● **DOCUMENT TEXT**
"They told me I probably shouldn't run. I had started to train in June, and stopped, but I did it anyway," Dean Young, 55, Brazil, recently told The Brazil Times. "It was probably the hardest thing I've ever done in my life. You get to a point where your body stops working. It just quits, but that's when you push your way through and keep going."
Diagnosed with Crohn's Disease at 18-years-old, Young, who placed 16,067 out of 30,000 runners, said he ran the 13.1-mile race in three hours and 24 minutes for those who couldn't.
"There is information out there that 150,000 babies were diagnosed last year with Crohn's. It's too late, (the medical profession) can't help me now," Young said. "But we have to do something for those children because they can't tell you what is wrong or that they hurt."
According to information provided by the CCFA, Crohn's Disease is an ongoing disorder that causes painful inflammation of the digestive or gastrointestinal (GI) tract. Although it can involve any area of the GI tract from the mouth to the anus, it most commonly affects the small intestine and/or colon.
"Doctors have known about Crohn's for 70 years, but they don't know how to cure it, and treatment is difficult because each diagnosed case needs individual treatment," Young said. "Having Crohn's is extremely painful and it affects every aspect of your life."
Young said he wouldn't have been able to participate without the help and support of his family and friends.
"I appreciate the support of my family, they're with me through it all," Young said. "My daughter Deana learned about the event, and her and my other daughter (Mandy Dees) were supposed to run the race with me, but Deana was unable to. My wife Lynn and my sister and her husband, Molly and Gary McKenzie, went with us to Las Vegas."
According to Young, Mandy ran the race in three hours and 57 minutes, placing 17,552.
A fish-fry fundraiser is also in the works for the summer of 2010. For more information, contact Young at 448-8748.
"We have a lot of people interested in helping, but we can always use more," Young said. "I'm looking forward to it."
Although he has had two surgeries to remove scar tissue inside his small intestines and is taking medication, Young hasn't spoken about his illness very often.
"I've had friends who don't know I have Crohn's. They knew something was wrong, but I didn't talk about it," Young said. "Most people who are suffering a flare up can't get out of bed because of the pain. I understand that pain."
However, retirement has allowed Young, who never thought about being a runner, to do new things.
"I can't let this disease beat me, I've got to keep going. Talking about Crohn's is important," Young said. "There are a lot of things that we can do to help others. I ran the first eight miles of that race and the last part I could barely go, but I'm doing it again to bring about awareness. In this life you can't quit or give up, you've got to keep going."
In the story "Courageous Defiance," published in Saturday, Jan. 2 edition of The Brazil Times, proceeds from the fish fry planned for the summer of 2010 will be donated to the Crohn's and Colitis Foundation (CCFA) of America. The Young family will be paying their own expenses to participate in the 2010 Rock 'N Roll Las Vegas Half Marathon on Dec. 5, 2010.

● **RECORDS SHOWN**
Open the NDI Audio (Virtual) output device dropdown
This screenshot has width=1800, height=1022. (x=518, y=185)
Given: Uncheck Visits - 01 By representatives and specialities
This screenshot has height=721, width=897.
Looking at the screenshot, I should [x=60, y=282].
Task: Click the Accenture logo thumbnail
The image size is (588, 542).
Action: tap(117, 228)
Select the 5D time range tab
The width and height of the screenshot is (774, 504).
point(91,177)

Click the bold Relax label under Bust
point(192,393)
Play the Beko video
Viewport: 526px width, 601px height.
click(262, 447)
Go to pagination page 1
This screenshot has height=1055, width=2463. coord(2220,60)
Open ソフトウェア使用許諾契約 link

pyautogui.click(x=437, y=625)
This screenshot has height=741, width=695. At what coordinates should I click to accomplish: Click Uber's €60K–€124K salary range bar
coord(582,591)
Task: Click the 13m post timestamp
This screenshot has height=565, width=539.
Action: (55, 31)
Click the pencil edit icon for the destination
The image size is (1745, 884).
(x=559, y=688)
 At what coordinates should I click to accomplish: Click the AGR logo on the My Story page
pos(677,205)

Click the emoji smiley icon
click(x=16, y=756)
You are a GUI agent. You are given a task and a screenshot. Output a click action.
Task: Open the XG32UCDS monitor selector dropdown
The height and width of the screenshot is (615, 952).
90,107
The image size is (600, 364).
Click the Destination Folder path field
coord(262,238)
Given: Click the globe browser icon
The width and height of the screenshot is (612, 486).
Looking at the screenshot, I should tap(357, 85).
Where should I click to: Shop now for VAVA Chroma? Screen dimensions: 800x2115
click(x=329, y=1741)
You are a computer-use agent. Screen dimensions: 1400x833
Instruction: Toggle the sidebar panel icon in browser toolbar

● **TASK TO CARRY OUT**
Please answer these questions from the article about Dean Young's half marathon:
(a) At what age was Young diagnosed with Crohn's Disease?
(b) What was Mandy's time in the race?
(c) Which organization will receive the proceeds from the fish fry?

● **EXPECTED ANSWER**
(a) 18 years old
(b) Three hours and 57 minutes
(c) The Crohn's and Colitis Foundation of America (CCFA)